A representation that has this property is often referred to
as a domain independent representation. One of the advantages
of a domain independent representation language is that the procedures
that manipulate the expressions in the language can be written
so that they are domain independent. Deduction in first order
logic is the same procedure whether we are reasoning about knowledge
about cooking or knowledge about Euclidean geometry. But, it
turns out that the algorithms that implement the deductive procedures
of first order logic are generally not very efficient. As the
number of facts that must be considered increases, the number
of possible inferences increase very rapidly. Consequently, the
time and space required for the computation of a deduction can
become very large.
It
seems to generally be true that we can design a domain dependent
representation language that is more efficient in reasoning about
certain aspects of the domain than a domain independent representation
language. What is lost, of course, is generality and in the case
of logic we usually also lose the guarantee that if a proof for
some statement exists then it will be found. (Newell reflected
on this tradeoff between what he referred to as weak methods
and strong methods back in the 60's. Weak methods are very general
but usually rather inefficient; whereas strong methods are usually
quite efficient but are limited in generality because of their
domain dependence. We will see this distinction again when we
look at the question of what constitutes expertise.)
One
suggestion to account for human "deductive-like" reasoning
is that we utilize not a domain independent representation language
but domain dependent languages. And, AI researchers have developed
domain dependent reasoning strategies and carefully investigated
the advantages and disadvantages of their use.
|
| You may recall the figure on the right
from our discussion of search. In this case, I adopted a very
simple and restricted language for use in representing the block
problem. And, it would be quite easy to write special procedures
for this language that could carry out certain types of deductively
valid inferences. For example, it would be trivial to write a
procedure to "deduce that block C is to the 'right of' block
A. Now note that I have used this as an example of a domain dependent
language. But the "data-type" of this language is that
of a string (i.e., a sequence of characters). |
 |
| In
what sense, are strings a domain dependent language for the "Blocks
domain?!" Well, what people really mean by domain dependent
is this: if the syntax of the language rather directly reflects
a property of the domain that we wish to reason about; then we
tend to refer to that representation language as domain dependent.

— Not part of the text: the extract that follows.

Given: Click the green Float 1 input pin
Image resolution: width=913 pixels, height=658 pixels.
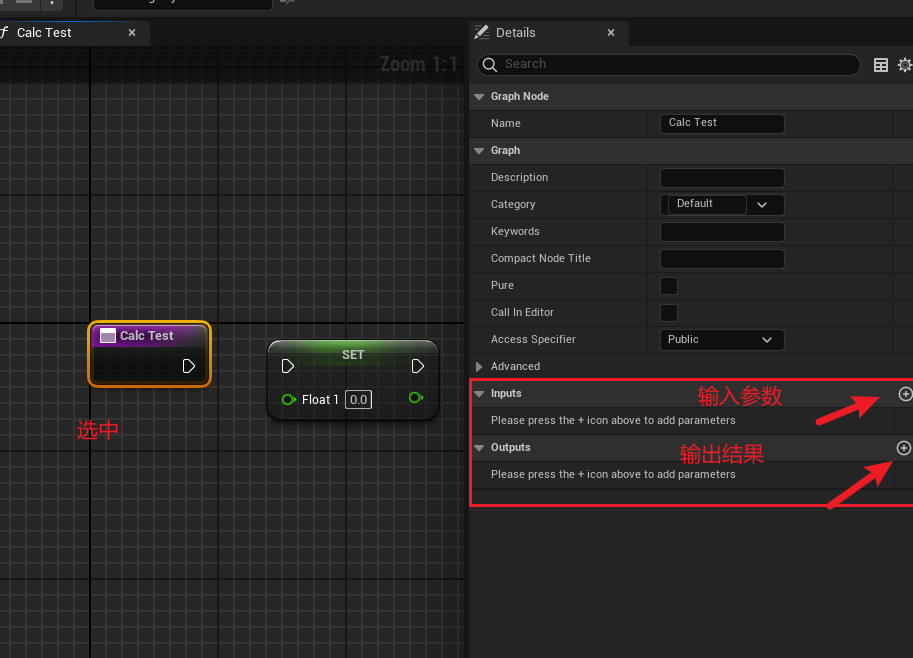Looking at the screenshot, I should [x=288, y=399].
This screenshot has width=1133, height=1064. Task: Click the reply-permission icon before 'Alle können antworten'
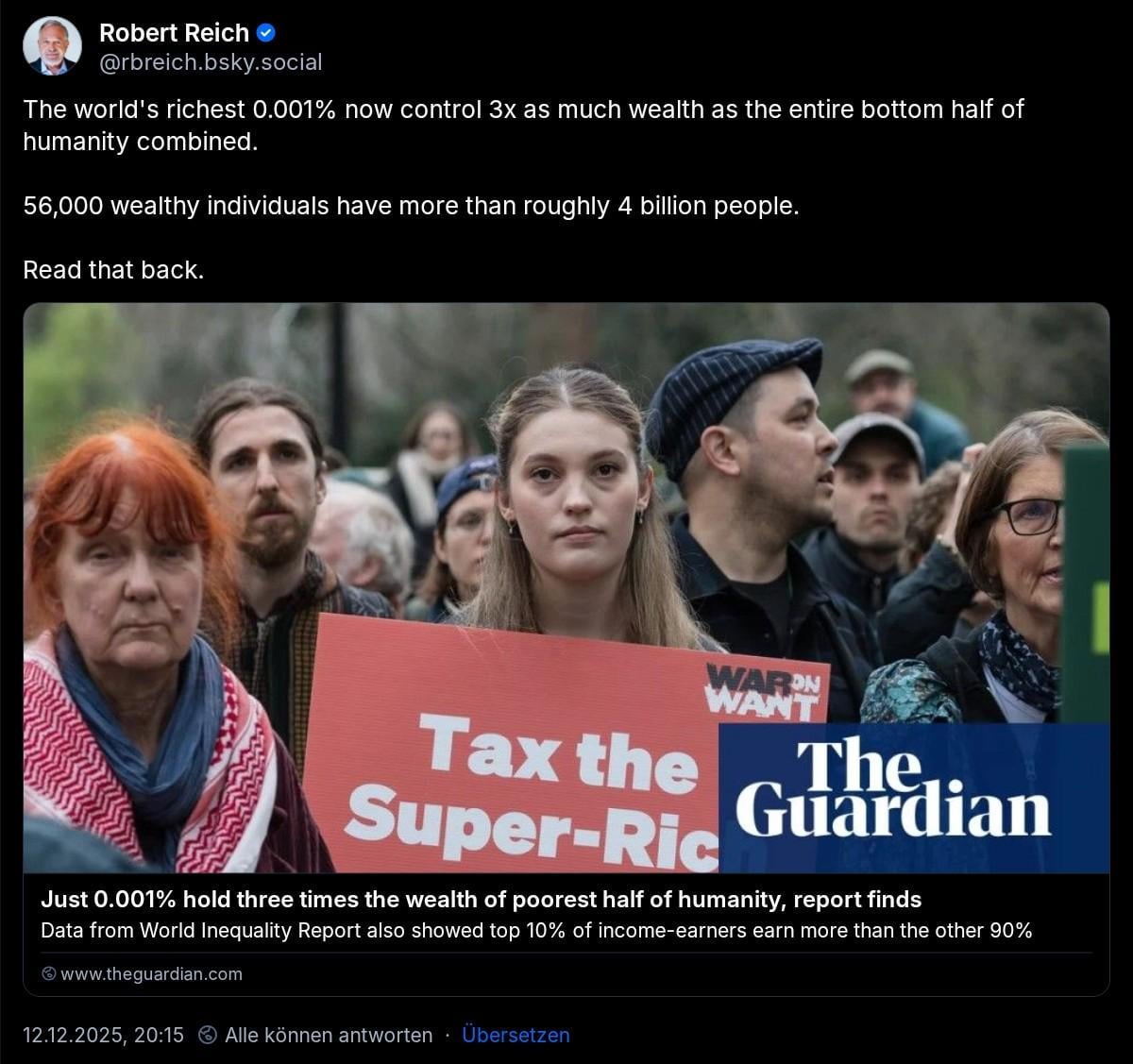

Here the string, a left to right structure, mirrors the left
to right structure in the domain. And, I used the '#' to delimit
stacks and the order that I wrote the stack down to mirror the
"on top of" relation. These syntactic properties
of the "data-type" can then be exploited to yield efficient,
but limited procedures that yield deductively valid inferences. |
|
Trees, Hierarchies, and
Inheritance
| One
of the earliest and most thoroughly investigated special representational
language can be thought of as a kind of graph known as a tree.
This type of graph was used to represent information about classes,
instances of the classes, and properties of the classes. You
will probably remember that we used trees to represent search.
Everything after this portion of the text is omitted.